After having my first year anniversary in nursing last week, my tips would be

1. Always listen to your gut instinct, if you think your patient looks well and is all right they probably are. If you have a little voice in your head telling you something is wrong, there IS!! Always listen to this little nagging voice!

2. Always listen to your patients..if they have pain, they will tell you (especially in paeds), likewise if they say they're gonna vomit...99.5% chance it's coming, run for the sick bowl!

3. If you don't know how to do something, or not sure, ALWAYS say! You're gonna look a lot more stupid doing someting wrong you're not competent to do, rather than saying "can I have some help?" before you start!

4. Never lie to patients/families..they prefer the truth than to be lied to/or not told anything, people need information and honesty. Listening and showing an interest in them will get you a long way too.

5. Always try to put your own health/life first, if you feel burned out, take a break if you need it...it's no good carrying on regardless, it doesn't do you, your colleagues or your patients any good. We all need a rest sometimes.

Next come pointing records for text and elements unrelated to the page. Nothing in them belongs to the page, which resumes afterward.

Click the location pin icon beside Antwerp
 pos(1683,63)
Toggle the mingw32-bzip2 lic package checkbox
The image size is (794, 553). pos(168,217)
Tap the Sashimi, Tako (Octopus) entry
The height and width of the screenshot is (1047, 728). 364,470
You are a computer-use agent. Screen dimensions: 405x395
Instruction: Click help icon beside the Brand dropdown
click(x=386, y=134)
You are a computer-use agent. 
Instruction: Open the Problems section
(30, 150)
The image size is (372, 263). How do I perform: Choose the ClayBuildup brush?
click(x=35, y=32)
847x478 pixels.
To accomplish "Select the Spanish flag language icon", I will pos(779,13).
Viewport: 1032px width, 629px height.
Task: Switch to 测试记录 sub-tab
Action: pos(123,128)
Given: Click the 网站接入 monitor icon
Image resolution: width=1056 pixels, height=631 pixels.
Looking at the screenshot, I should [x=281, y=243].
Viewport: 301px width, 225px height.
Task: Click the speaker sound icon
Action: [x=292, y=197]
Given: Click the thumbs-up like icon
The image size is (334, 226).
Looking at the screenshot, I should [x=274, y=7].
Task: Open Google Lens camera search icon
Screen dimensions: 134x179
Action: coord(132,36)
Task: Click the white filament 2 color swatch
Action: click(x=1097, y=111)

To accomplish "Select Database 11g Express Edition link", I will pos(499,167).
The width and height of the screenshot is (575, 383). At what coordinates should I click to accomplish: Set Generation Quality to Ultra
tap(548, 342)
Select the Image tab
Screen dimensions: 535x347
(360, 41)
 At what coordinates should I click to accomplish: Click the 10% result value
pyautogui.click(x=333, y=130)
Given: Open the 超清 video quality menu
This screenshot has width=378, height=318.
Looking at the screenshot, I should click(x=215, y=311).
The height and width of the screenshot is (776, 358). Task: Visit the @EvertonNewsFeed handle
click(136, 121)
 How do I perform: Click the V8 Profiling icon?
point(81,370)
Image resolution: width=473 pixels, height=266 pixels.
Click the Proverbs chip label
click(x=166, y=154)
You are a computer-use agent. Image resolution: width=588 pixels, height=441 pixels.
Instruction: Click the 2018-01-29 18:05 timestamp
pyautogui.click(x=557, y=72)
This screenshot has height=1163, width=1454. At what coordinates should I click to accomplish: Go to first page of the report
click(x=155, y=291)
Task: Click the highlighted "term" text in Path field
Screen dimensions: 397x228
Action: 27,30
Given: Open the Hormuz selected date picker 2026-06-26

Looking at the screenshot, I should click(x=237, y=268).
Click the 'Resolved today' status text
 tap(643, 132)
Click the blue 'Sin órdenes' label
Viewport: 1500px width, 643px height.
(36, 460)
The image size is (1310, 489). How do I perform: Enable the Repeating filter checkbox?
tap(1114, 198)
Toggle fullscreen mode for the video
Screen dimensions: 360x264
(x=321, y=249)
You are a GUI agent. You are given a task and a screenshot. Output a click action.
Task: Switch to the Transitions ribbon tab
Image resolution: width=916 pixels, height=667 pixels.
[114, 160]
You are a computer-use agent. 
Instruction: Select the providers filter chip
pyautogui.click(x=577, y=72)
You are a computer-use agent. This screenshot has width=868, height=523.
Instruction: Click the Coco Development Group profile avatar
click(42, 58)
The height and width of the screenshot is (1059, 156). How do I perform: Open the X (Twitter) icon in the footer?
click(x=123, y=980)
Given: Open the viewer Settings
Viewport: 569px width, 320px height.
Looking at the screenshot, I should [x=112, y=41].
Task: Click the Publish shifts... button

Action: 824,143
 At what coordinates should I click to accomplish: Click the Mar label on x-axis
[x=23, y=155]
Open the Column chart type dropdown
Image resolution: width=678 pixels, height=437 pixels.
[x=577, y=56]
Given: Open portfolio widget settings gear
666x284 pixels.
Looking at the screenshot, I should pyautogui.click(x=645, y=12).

6. Learn to say "no"...if you can't/don't want to do a shift you're not rostered for, then don't! Nurses need a life too! There will be someone else to fill that gap.

Specializes in Utilization Management.

I'll title this, "Things You Learn to Assess at a Glance." Each takes less than 3 seconds to check and all provide critical clues as to how your patient is doing.

1. Never trust an IV. You have to look at it every time you see the patient.

Corollary i: Never trust an IV pump. Always check the rate and volume of a pump and the amount of fluid in a bag, even as you pass the room to go to another room.

Corollary ii: For important drips like heparin, cardizem, and things that must go at a very controlled rate, LOCK the pump. But still, don't trust it. Patients and relatives have been known to figure out just enough to cause problems.

2. Never trust the O2 setting. Check the lines, the settings and the cannula itself (is it clogged with mucous, dried blood?) when you assess the patient, and do a brief visual check each time you see the patient.

Corollary i: Always believe the patient who says, "I'm having trouble breathing" even if you can't hear any adventitious sounds. Patients can go into respiratory failure very quickly and for no apparent reason. This is the patient you stay with until they are breathing better.Better to be safe than sorry. Reposition with HOB up and legs flat, check the O2 sat, check the line and the flow rate, call Respiratory--for a start.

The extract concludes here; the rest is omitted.